Written request:
Please copy out every one of the entries below word for word, with no changes.

****

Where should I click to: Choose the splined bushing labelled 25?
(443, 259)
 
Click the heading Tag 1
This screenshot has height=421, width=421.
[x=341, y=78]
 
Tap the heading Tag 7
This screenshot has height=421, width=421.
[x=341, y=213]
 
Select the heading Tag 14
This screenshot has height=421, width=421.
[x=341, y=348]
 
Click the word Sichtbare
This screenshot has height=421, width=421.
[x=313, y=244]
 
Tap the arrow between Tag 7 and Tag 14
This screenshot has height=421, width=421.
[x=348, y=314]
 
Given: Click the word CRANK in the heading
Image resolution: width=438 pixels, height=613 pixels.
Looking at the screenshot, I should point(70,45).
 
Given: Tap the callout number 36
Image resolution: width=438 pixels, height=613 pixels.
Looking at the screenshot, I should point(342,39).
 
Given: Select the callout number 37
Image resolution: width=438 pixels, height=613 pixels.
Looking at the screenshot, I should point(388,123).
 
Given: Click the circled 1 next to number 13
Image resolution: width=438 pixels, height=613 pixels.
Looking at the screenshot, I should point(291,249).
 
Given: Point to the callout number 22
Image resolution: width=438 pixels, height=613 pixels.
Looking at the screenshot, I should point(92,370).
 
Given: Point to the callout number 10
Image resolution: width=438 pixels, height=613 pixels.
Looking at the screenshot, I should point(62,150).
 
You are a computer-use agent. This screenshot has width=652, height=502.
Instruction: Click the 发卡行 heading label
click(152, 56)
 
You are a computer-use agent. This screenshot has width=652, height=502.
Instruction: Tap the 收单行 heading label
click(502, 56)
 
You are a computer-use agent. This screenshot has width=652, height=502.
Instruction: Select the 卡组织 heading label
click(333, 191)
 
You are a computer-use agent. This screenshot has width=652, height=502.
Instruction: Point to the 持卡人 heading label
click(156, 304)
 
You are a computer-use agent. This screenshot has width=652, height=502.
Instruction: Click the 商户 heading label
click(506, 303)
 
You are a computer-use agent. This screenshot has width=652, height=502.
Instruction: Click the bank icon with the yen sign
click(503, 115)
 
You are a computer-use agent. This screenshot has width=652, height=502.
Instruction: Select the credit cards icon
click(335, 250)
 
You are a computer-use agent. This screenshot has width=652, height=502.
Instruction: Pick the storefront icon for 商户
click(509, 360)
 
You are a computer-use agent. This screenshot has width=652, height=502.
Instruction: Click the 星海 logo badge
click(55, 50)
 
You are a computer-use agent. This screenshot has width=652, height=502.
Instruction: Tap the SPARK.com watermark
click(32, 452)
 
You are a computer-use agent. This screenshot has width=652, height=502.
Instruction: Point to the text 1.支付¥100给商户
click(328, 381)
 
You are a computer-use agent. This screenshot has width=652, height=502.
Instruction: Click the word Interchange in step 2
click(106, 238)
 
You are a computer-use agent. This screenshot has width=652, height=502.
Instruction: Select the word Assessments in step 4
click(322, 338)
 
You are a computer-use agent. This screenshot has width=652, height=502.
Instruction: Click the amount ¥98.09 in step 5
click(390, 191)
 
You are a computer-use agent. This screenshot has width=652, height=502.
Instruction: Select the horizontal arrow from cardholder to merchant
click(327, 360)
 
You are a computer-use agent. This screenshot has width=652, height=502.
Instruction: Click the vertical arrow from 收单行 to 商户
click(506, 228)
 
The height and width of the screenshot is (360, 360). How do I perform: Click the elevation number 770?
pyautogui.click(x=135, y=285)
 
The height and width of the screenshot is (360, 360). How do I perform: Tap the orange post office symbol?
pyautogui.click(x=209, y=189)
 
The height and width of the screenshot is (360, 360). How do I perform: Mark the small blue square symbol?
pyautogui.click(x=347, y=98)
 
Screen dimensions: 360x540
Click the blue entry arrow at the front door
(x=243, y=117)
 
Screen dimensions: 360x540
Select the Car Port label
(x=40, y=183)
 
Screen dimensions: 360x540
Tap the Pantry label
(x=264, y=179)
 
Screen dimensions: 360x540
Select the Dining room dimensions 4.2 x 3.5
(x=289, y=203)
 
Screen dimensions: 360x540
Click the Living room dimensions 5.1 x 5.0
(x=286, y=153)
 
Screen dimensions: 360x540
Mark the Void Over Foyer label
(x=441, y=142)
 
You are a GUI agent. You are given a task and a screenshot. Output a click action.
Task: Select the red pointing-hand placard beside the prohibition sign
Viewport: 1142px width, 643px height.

****

Exercise output:
Where should I click to: Choose the splined bushing labelled 25?
(443, 259)
 
Click the heading Tag 1
This screenshot has height=421, width=421.
[x=341, y=78]
 
Tap the heading Tag 7
This screenshot has height=421, width=421.
[x=341, y=213]
 
Select the heading Tag 14
This screenshot has height=421, width=421.
[x=341, y=348]
 
Click the word Sichtbare
This screenshot has height=421, width=421.
[x=313, y=244]
 
Tap the arrow between Tag 7 and Tag 14
This screenshot has height=421, width=421.
[x=348, y=314]
 
Given: Click the word CRANK in the heading
Image resolution: width=438 pixels, height=613 pixels.
Looking at the screenshot, I should point(70,45).
 
Given: Tap the callout number 36
Image resolution: width=438 pixels, height=613 pixels.
Looking at the screenshot, I should point(342,39).
 
Given: Select the callout number 37
Image resolution: width=438 pixels, height=613 pixels.
Looking at the screenshot, I should point(388,123).
 
Given: Click the circled 1 next to number 13
Image resolution: width=438 pixels, height=613 pixels.
Looking at the screenshot, I should point(291,249).
 
Given: Point to the callout number 22
Image resolution: width=438 pixels, height=613 pixels.
Looking at the screenshot, I should point(92,370).
 
Given: Point to the callout number 10
Image resolution: width=438 pixels, height=613 pixels.
Looking at the screenshot, I should point(62,150).
 
You are a computer-use agent. This screenshot has width=652, height=502.
Instruction: Click the 发卡行 heading label
click(152, 56)
 
You are a computer-use agent. This screenshot has width=652, height=502.
Instruction: Tap the 收单行 heading label
click(502, 56)
 
You are a computer-use agent. This screenshot has width=652, height=502.
Instruction: Select the 卡组织 heading label
click(333, 191)
 
You are a computer-use agent. This screenshot has width=652, height=502.
Instruction: Point to the 持卡人 heading label
click(156, 304)
 
You are a computer-use agent. This screenshot has width=652, height=502.
Instruction: Click the 商户 heading label
click(506, 303)
 
You are a computer-use agent. This screenshot has width=652, height=502.
Instruction: Click the bank icon with the yen sign
click(503, 115)
 
You are a computer-use agent. This screenshot has width=652, height=502.
Instruction: Select the credit cards icon
click(335, 250)
 
You are a computer-use agent. This screenshot has width=652, height=502.
Instruction: Pick the storefront icon for 商户
click(509, 360)
 
You are a computer-use agent. This screenshot has width=652, height=502.
Instruction: Click the 星海 logo badge
click(55, 50)
 
You are a computer-use agent. This screenshot has width=652, height=502.
Instruction: Tap the SPARK.com watermark
click(32, 452)
 
You are a computer-use agent. This screenshot has width=652, height=502.
Instruction: Point to the text 1.支付¥100给商户
click(328, 381)
 
You are a computer-use agent. This screenshot has width=652, height=502.
Instruction: Click the word Interchange in step 2
click(106, 238)
 
You are a computer-use agent. This screenshot has width=652, height=502.
Instruction: Select the word Assessments in step 4
click(322, 338)
 
You are a computer-use agent. This screenshot has width=652, height=502.
Instruction: Click the amount ¥98.09 in step 5
click(390, 191)
 
You are a computer-use agent. This screenshot has width=652, height=502.
Instruction: Select the horizontal arrow from cardholder to merchant
click(327, 360)
 
You are a computer-use agent. This screenshot has width=652, height=502.
Instruction: Click the vertical arrow from 收单行 to 商户
click(506, 228)
 
The height and width of the screenshot is (360, 360). How do I perform: Click the elevation number 770?
pyautogui.click(x=135, y=285)
 
The height and width of the screenshot is (360, 360). How do I perform: Tap the orange post office symbol?
pyautogui.click(x=209, y=189)
 
The height and width of the screenshot is (360, 360). How do I perform: Mark the small blue square symbol?
pyautogui.click(x=347, y=98)
 
Screen dimensions: 360x540
Click the blue entry arrow at the front door
(x=243, y=117)
 
Screen dimensions: 360x540
Select the Car Port label
(x=40, y=183)
 
Screen dimensions: 360x540
Tap the Pantry label
(x=264, y=179)
 
Screen dimensions: 360x540
Select the Dining room dimensions 4.2 x 3.5
(x=289, y=203)
 
Screen dimensions: 360x540
Click the Living room dimensions 5.1 x 5.0
(x=286, y=153)
 
Screen dimensions: 360x540
Mark the Void Over Foyer label
(x=441, y=142)
 
You are a GUI agent. You are given a task and a screenshot. Output a click action.
Task: Select the red pointing-hand placard beside the prohibition sign
Viewport: 1142px width, 643px height.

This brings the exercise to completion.